Paraneoplastic neuromyelitis optica spectrum disorders: a case series.

机构信息

Neurology Unit, Maggiore della Carità Hospital, Department of Translational Medicine, University of Piemonte Orientale, Corso Mazzini 18, 28100, Novara, Italy.

Interdisciplinary Research Center of Autoimmune Diseases (IRCAD), Novara, Italy.

出版信息

Neurol Sci. 2021 Jun;42(6):2519-2522. doi: 10.1007/s10072-021-05055-y. Epub 2021 Jan 28.

Abstract

Aquaporin-4 antibody (AQP4-IgG) neuromyelitis optica spectrum disorders (NMOSD) are rare idiopathic autoimmune diseases, presenting with optic neuritis (ON), longitudinally extensive transverse myelitis (LETM), and brainstem syndromes and a prevalence range between 0.5 and 4/100,000. Only 3% to 25% of NMOSD have been described as a paraneoplastic (PN) syndrome (PNNMOSD). Both idiopathic NMOSD (INMOSD) and PNNMOSD cases mostly affect females, but PNNMOSD usually presents with a spinal cord or brainstem involvement in elderly patients. Few cases of both malignancies (for the majority breast or lung cancer) and benign tumors (monoclonal gammopathy) were previously reported. Currently, there is no consensus on treatment approach for PNNMOSD (only surgical removal or surgery combined with chronic immunosuppression). Here, we present a series of three newly diagnosed PNNMOSD cases, who differ from each other for demographic and clinical features, tumor association, long-term treatment, and outcome. We propose that a PN etiology should be considered always whenever a new diagnosis of NMOSD is made, not only in patients over 50 years old or in spinal cord/brainstem lesions presentations.

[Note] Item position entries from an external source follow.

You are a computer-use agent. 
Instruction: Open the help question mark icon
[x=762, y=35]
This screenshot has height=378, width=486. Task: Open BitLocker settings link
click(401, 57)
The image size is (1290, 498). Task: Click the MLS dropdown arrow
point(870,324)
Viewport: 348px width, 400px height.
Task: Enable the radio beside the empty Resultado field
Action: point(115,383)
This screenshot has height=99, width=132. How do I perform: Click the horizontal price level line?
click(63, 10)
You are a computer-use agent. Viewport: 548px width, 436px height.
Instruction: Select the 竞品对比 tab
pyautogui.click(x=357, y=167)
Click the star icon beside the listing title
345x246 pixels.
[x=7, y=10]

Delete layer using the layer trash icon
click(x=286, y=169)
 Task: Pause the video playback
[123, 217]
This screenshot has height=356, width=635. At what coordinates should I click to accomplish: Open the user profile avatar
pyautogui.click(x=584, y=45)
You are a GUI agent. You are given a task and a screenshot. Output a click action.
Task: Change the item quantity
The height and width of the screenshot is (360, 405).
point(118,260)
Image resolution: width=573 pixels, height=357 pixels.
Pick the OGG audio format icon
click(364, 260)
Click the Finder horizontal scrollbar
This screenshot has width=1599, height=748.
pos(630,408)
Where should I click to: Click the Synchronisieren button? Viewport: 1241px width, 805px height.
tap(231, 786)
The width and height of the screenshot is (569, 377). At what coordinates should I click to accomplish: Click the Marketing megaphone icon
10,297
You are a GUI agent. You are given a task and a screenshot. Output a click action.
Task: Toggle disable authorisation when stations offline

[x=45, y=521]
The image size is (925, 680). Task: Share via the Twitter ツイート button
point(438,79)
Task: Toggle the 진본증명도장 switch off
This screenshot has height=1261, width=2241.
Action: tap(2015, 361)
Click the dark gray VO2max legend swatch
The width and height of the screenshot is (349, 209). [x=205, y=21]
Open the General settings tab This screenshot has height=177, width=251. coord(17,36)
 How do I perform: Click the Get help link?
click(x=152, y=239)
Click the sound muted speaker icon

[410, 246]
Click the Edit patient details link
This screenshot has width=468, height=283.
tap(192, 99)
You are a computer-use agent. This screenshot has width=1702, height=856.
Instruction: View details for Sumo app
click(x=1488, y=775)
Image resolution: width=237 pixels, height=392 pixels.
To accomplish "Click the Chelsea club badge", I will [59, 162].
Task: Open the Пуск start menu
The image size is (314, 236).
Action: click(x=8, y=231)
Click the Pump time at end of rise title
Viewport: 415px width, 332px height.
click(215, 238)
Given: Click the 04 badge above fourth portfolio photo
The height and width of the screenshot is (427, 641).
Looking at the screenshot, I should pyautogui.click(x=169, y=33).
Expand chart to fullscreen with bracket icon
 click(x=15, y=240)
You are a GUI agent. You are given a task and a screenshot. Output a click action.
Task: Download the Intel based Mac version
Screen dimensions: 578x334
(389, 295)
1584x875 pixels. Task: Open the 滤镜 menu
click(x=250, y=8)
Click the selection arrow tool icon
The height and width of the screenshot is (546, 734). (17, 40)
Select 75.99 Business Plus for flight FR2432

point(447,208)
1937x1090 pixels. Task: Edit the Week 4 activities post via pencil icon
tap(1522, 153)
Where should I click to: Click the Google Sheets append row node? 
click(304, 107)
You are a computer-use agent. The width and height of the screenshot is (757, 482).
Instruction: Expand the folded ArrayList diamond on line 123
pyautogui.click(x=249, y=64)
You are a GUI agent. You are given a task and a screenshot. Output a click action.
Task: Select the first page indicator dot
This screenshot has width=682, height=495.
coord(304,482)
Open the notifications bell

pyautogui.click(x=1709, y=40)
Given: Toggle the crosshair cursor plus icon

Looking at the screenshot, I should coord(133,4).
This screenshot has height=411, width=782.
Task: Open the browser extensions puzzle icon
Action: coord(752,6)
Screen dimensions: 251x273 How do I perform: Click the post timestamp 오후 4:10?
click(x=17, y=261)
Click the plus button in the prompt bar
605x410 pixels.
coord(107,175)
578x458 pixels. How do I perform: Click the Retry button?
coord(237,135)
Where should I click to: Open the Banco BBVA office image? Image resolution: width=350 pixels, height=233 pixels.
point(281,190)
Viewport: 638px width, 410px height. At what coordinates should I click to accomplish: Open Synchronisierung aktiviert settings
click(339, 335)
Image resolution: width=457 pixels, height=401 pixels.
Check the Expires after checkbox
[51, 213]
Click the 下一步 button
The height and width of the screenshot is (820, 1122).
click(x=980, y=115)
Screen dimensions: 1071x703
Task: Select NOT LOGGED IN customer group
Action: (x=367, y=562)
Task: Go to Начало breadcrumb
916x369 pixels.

Our findings add to existing evidence and raise awareness on PNNMOSD. We enhance the importance for the clinicians of recognizing tumor symptoms and signs whenever a NMOSD is newly diagnosed.

摘要

水通道蛋白 4 抗体(AQP4-IgG)视神经脊髓炎谱系疾病(NMOSD)是罕见的特发性自身免疫性疾病,表现为视神经炎(ON)、长节段横贯性脊髓炎(LETM)和脑干综合征,患病率在 0.5 至 4/100,000 之间。只有 3%至 25%的 NMOSD 被描述为副肿瘤(PN)综合征(PNNMOSD)。特发性 NMOSD(INMOSD)和 PNNMOSD 病例主要影响女性,但 PNNMOSD 通常在老年患者中表现为脊髓或脑干受累。以前曾报道过少数恶性肿瘤(大多数为乳腺癌或肺癌)和良性肿瘤(单克隆丙种球蛋白病)的病例。目前,PNNMOSD 的治疗方法尚无共识(仅手术切除或手术联合慢性免疫抑制)。在这里,我们报告了三例新诊断的 PNNMOSD 病例,它们在人口统计学和临床特征、肿瘤相关性、长期治疗和结局方面存在差异。我们提出,无论在 50 岁以上患者或脊髓/脑干病变表现中,只要新诊断为 NMOSD,就应始终考虑 PN 病因。我们的发现增加了对 PNNMOSD 的现有证据并提高了认识。我们强调了临床医生在新诊断 NMOSD 时识别肿瘤症状和体征的重要性。